President of the National Assembly of Laos

2nd term
- In office 1 June 1989 – 25 November 1992
- Preceded by: Sisomphon Lovansay (acting)
- Succeeded by: Samane Vignaket

Deputy Prime Minister of Laos

1st term
- In office 2 December 1975 – January 1982 Serving with Phoumi Vongvichit, Phoun Sipaseut and Khamtai Siphandone
- Prime Minister: Kaysone Phomvihane

Minister of Finance

1st term
- In office 2 December 1975 – 1983
- Prime Minister: Kaysone Phomvihane
- Preceded by: Post established
- Succeeded by: Yao Phonvantha

Head of the LPRP Central Committee Organisation Commission

1st term
- In office 1964–1972
- General Secretary: Kaysone Phomvihane
- Preceded by: Sisomphone Lovansay
- Succeeded by: Sisomphone Lovansay

Personal details
- Born: 9 April 1914 Mukdahan, Siam
- Died: 9 September 2008 (aged 94) Vientiane, Laos
- Resting place: Laotian National Revolutionary Cemetery [zh]
- Party: Lao People's Revolutionary Party

= Nouhak Phoumsavanh =

Laotian revolutionary and politician who served as President of Laos from 1992 to 1998

Nouhak Phoumsavanh or Phoumsavan (ໜູຮັກ ພູມສະຫວັນ; หนูฮัก พูมสะหวัน; 9 April 1914– 9 September 2008) was a long time Pathet Lao revolutionary and communist party official who was the 3rd President of Laos, serving from 1992 to 1998.

==Life ==
Nouhak was born in Ban Phalouka in Mukdahan Province, Siam (now Thailand) in 1914, according to official sources, although his year of birth has also been given as 1910. He married his first wife, Chanthome, in 1933 and they had four children, Phouthone, Phonesavanh, Khankeo and a son. He later remarried in 1944 to Bounema, who was of Vietnamese descent.

==Political career==
He was a founding member of the Lao revolutionary movement in 1945, and he became Chairman of the Lao Resistance Committee for the Eastern Region in 1949. In the Lao Resistance Government, he was named Minister of Finance in 1950. He participated in the founding congress of the Lao People's Party (later renamed the Lao People's Revolutionary Party, LPRP) in 1955 and was elected as the second-ranking member of its Central Committee (Deputy Director of the Central Committee).
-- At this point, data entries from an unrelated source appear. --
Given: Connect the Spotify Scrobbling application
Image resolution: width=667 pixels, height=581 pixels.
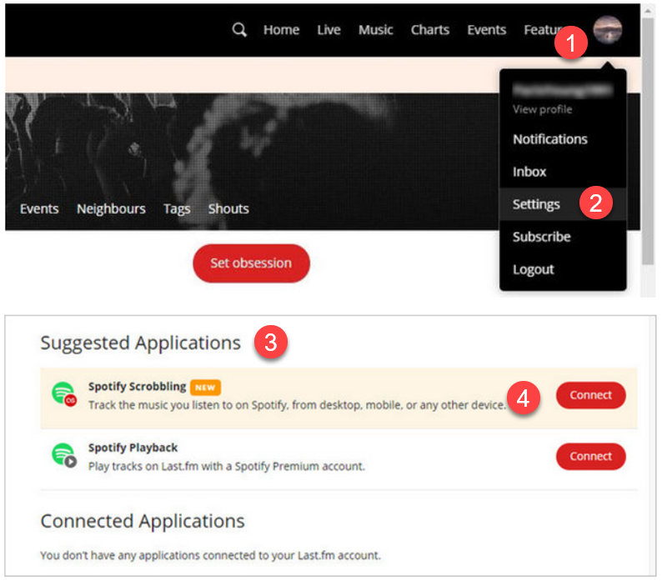Looking at the screenshot, I should click(590, 395).
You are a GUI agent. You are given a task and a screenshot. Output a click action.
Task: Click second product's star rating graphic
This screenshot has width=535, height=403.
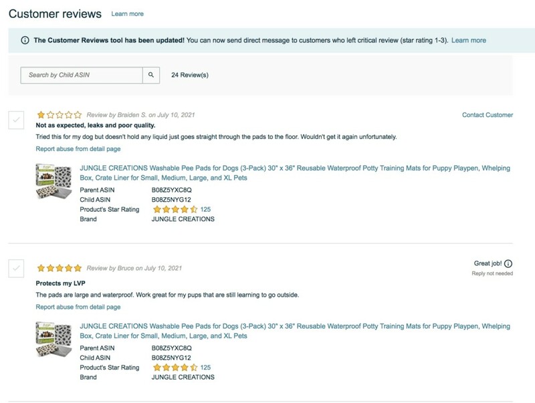(175, 368)
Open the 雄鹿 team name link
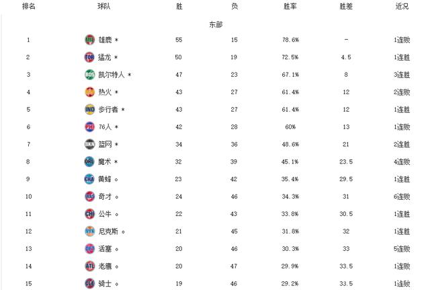Viewport: 430px width, 290px height. [x=105, y=40]
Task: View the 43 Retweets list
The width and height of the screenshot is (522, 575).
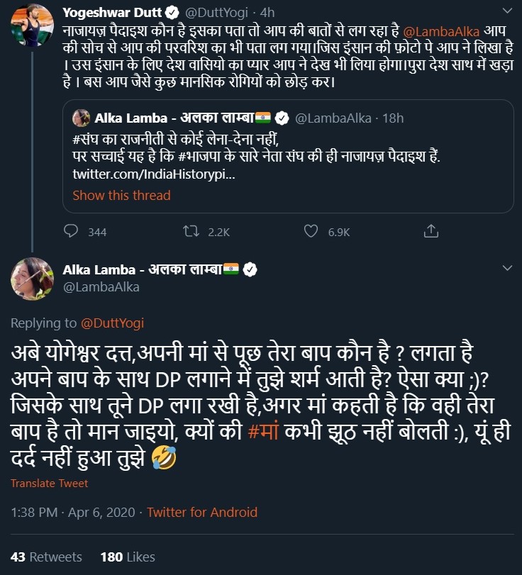Action: pos(46,557)
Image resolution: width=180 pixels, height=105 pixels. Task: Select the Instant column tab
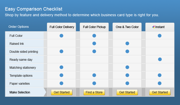(x=160, y=27)
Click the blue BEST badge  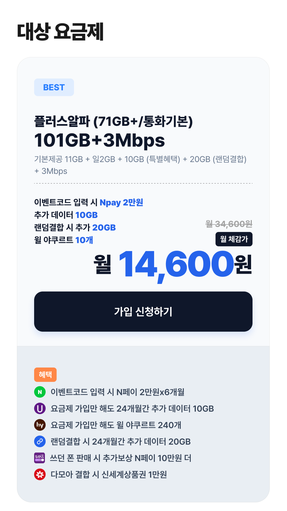54,87
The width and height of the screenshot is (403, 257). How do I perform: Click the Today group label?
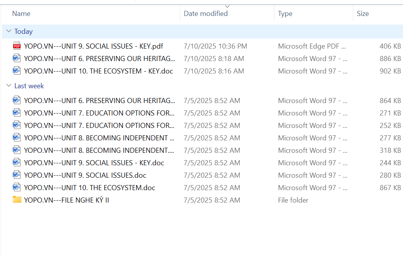(x=23, y=31)
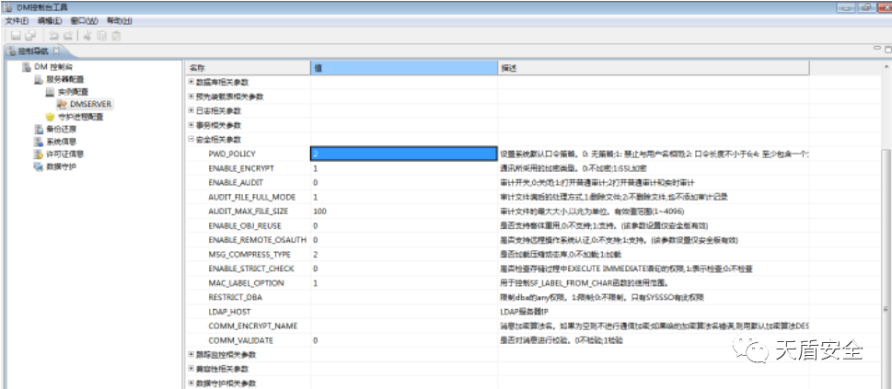Click the Undo arrow toolbar icon

[x=53, y=35]
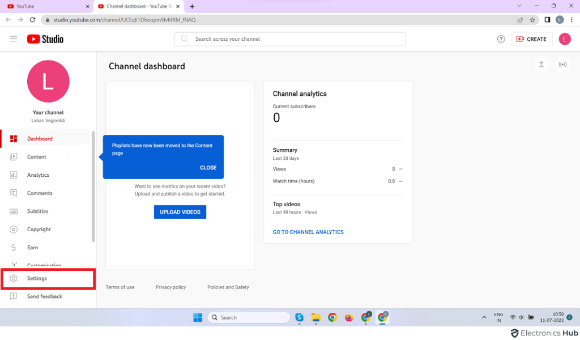Click the search across your channel field

[290, 39]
Nouhak was subsequently the secretary of the Lao People's Party cell in Vientiane, the capital, and was a member of the National Assembly in 1958. He was arrested in 1959 and spent a year in prison in Vientiane before escaping along with Souphanouvong. He was then secretary of the party cell in Khangkhay and had important roles in the party during the 1960s and 1970s, while the Laotian Civil War was ongoing. He was elected to the Politburo at the LPRP's 2nd Congress in February 1972 and was assigned responsibility for economic affairs.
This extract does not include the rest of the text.